Home | About | Sematext search-lucene.com search-hadoop.com
 Search Hadoop and all its subprojects:

Switch to Threaded View
HBase >> mail # user >> Region server crashes when using replication


Copy link to this message
-
Re: Region server crashes when using replication
I tried that, but still get the same result with the 0.90.2 build. The
worst part is that region server fails, then another one tries to take
over and also fails, until the entire cluster is down. The fact that a
replication failure such as this can cause a cascading fail on the
entire cluster is very troubling. What is the design reason for
shutting down the server for a replication error?

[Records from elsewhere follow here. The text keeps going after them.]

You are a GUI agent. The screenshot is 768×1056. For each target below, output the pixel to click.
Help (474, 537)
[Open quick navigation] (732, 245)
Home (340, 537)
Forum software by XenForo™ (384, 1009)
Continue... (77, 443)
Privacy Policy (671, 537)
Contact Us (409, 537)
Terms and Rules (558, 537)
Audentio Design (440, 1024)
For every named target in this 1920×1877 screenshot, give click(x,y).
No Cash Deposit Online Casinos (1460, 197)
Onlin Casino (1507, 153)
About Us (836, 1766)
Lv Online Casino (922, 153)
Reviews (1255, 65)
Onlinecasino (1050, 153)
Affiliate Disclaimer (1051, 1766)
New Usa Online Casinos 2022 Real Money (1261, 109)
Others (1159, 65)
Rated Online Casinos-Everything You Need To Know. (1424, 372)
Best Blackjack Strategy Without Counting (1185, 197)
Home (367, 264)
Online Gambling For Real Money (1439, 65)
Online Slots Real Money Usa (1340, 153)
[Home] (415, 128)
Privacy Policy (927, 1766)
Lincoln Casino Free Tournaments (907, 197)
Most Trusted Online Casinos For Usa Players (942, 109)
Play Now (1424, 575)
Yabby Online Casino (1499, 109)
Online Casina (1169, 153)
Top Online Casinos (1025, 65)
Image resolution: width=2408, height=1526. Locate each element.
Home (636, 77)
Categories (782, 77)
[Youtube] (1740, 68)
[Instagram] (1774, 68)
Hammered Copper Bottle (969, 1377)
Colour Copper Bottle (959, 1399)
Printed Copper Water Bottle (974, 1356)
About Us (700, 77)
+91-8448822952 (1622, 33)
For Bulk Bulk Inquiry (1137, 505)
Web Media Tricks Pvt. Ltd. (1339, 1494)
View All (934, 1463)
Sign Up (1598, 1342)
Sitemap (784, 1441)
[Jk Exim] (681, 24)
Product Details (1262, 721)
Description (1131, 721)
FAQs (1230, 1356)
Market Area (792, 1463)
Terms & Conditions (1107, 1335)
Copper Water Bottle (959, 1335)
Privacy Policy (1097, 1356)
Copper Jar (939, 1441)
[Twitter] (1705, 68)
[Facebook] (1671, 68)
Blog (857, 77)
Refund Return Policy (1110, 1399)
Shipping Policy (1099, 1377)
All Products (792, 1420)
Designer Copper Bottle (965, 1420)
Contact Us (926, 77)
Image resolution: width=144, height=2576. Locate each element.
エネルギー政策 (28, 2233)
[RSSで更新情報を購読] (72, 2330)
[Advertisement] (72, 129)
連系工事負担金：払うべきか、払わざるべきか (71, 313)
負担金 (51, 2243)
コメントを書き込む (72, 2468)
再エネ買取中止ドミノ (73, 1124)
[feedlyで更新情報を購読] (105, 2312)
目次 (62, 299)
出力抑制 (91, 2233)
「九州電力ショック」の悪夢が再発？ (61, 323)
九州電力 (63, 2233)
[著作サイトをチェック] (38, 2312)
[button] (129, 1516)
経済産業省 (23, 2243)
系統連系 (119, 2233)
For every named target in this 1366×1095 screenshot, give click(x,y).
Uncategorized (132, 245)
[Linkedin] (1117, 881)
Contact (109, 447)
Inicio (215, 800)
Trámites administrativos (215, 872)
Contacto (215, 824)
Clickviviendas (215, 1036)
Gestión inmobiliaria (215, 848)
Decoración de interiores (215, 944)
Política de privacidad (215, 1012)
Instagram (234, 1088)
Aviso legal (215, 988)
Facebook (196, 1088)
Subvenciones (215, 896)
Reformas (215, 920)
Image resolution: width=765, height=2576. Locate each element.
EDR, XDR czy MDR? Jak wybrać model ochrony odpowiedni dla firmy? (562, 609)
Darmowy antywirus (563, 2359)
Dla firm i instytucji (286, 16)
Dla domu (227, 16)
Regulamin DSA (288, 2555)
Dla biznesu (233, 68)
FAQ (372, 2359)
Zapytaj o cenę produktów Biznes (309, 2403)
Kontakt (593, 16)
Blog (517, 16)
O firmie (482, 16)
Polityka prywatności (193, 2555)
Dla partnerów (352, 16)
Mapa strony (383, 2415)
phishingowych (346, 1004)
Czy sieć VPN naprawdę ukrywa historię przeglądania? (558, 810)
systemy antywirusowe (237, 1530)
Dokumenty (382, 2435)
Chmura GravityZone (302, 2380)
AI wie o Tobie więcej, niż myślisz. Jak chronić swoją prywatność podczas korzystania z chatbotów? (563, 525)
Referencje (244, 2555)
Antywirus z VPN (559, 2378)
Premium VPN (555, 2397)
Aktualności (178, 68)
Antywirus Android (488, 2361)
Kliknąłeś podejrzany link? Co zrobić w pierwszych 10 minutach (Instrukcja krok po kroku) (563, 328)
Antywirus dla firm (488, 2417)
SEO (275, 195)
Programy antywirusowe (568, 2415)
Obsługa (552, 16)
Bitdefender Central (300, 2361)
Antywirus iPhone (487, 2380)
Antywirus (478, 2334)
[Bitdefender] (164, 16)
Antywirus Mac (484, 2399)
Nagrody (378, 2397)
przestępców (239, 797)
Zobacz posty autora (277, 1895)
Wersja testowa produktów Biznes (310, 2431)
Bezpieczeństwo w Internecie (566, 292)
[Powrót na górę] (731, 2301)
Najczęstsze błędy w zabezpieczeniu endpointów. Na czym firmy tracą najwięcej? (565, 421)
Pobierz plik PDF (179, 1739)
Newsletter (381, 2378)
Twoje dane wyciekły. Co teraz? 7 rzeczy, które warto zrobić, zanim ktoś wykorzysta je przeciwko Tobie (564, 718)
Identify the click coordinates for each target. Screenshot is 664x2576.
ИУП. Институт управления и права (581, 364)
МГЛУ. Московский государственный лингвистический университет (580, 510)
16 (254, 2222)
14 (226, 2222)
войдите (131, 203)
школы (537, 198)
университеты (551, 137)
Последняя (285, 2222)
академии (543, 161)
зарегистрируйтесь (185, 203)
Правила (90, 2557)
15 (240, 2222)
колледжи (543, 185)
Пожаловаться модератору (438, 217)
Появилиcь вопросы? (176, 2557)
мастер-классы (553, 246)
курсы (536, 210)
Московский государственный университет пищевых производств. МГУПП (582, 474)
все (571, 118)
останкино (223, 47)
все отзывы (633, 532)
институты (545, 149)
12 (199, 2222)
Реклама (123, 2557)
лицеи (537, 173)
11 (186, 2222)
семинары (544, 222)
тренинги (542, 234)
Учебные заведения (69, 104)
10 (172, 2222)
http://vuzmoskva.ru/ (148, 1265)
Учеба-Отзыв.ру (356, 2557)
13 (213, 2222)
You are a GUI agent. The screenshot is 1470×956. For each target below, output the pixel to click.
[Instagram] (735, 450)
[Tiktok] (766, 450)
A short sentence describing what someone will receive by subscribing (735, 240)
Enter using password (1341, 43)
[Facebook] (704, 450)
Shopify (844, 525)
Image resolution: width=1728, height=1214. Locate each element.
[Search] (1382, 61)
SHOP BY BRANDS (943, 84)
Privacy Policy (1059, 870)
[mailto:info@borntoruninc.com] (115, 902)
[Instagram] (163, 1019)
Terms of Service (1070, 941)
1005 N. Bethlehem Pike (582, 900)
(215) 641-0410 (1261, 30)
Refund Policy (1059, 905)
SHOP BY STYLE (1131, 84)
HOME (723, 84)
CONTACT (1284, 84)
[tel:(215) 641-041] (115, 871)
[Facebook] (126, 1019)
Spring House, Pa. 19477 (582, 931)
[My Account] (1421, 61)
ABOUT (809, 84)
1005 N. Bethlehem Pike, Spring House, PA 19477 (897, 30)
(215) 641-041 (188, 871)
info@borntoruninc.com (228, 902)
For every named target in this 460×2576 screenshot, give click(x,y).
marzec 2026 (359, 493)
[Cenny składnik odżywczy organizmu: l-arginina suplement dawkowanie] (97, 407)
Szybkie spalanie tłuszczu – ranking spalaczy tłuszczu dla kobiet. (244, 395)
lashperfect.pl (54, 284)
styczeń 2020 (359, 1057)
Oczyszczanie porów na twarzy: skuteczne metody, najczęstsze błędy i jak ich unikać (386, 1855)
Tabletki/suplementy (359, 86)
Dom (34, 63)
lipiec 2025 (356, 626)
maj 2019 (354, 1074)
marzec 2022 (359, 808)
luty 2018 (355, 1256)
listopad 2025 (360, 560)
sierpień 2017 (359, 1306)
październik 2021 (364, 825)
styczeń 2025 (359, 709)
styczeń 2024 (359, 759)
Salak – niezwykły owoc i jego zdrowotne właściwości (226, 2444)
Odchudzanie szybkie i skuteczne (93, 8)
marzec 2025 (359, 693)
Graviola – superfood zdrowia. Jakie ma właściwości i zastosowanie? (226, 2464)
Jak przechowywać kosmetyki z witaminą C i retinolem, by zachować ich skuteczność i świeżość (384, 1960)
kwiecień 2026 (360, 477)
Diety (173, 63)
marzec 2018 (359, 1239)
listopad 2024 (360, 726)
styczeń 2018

I also confirmed that the region server failures are not detected by
the master even after 10 minutes. I'm not sure how to show this, but I
see the servers go down and when I run status 'detailed' they are
reported as "live" forever. I have zookeeper.session.timeout
configured for 20000, which should cause it to be detected in 20
seconds.

-eran

On Tue, Mar 22, 2011 at 21:46, Jean-Daniel Cryans <[EMAIL PROTECTED]> wrote:
>
> You can apply the patch that I included there and that I also
> committed to the 0.90 branch.
>
> J-D
>
> On Tue, Mar 22, 2011 at 12:37 PM, Eran Kutner <[EMAIL PROTECTED]> wrote:
> > Actually, it will probably be connection timeout, not connection
> > refused when there is no connection between the two clusters.
> >
> > Is there a workaround I can implement now for HBASE-3664, can I write
> > something in ZK so the server has an old entry to delete and is happy
> > with it?
> >
> > -eran
> >
> >
> >
> >
> > On Tue, Mar 22, 2011 at 21:01, Jean-Daniel Cryans <[EMAIL PROTECTED]> wrote:
> >> Inline.
> >>
> >> J-D
> >>
> >> On Tue, Mar 22, 2011 at 11:51 AM, Eran Kutner <[EMAIL PROTECTED]> wrote:
> >>> Thanks, J-D.
> >>> As for the first issue, why does this behavior make sense? What happens when
> >>> the connection between the two cluster fails? Will the region servers of the
> >>> primary fail as well? or at least won't be able to start? Seems very
> >>> radical.
> >>
> >> The DNS entry should remain, so you won't get UnknownHostException but
> >> ConnectionRefused instead. But that's a different issue: HBASE-3130
> >>
> >>>
> >>> Regarding the second issue, I didn't see anything else in the logs, it just
> >>> seemed like it decided to shutdown, but maybe I missed it. I will try to
> >>> reproduce that and let you know if I succeed.
> >>
> >> That'd be nice :)
> >>
> >>>
> >>> Regarding the timeout to detect a failed server, 3 minutes sounds like a
> >>> very long time for a region server to be down. Obviously, during that time
> >>> the data owned by that server is inaccessible. Is there a reason for this
> >>> long timeout? Can it be configured?
> >>>
> >>
> >> We set it that high for people that try to push too much data to
> >> clusters that are too small / badly configured and then end up with
> >> crazy garbage collections. Have fun reading this serie of blog posts:
> >> http://www.cloudera.com/blog/2011/02/avoiding-full-gcs-in-hbase-with-memstore-local-allocation-buffers-part-1/
> >>
> >> Please also see the book about this configuration:
> >> http://hbase.apache.org/book.html#recommended_configurations
> >>
> >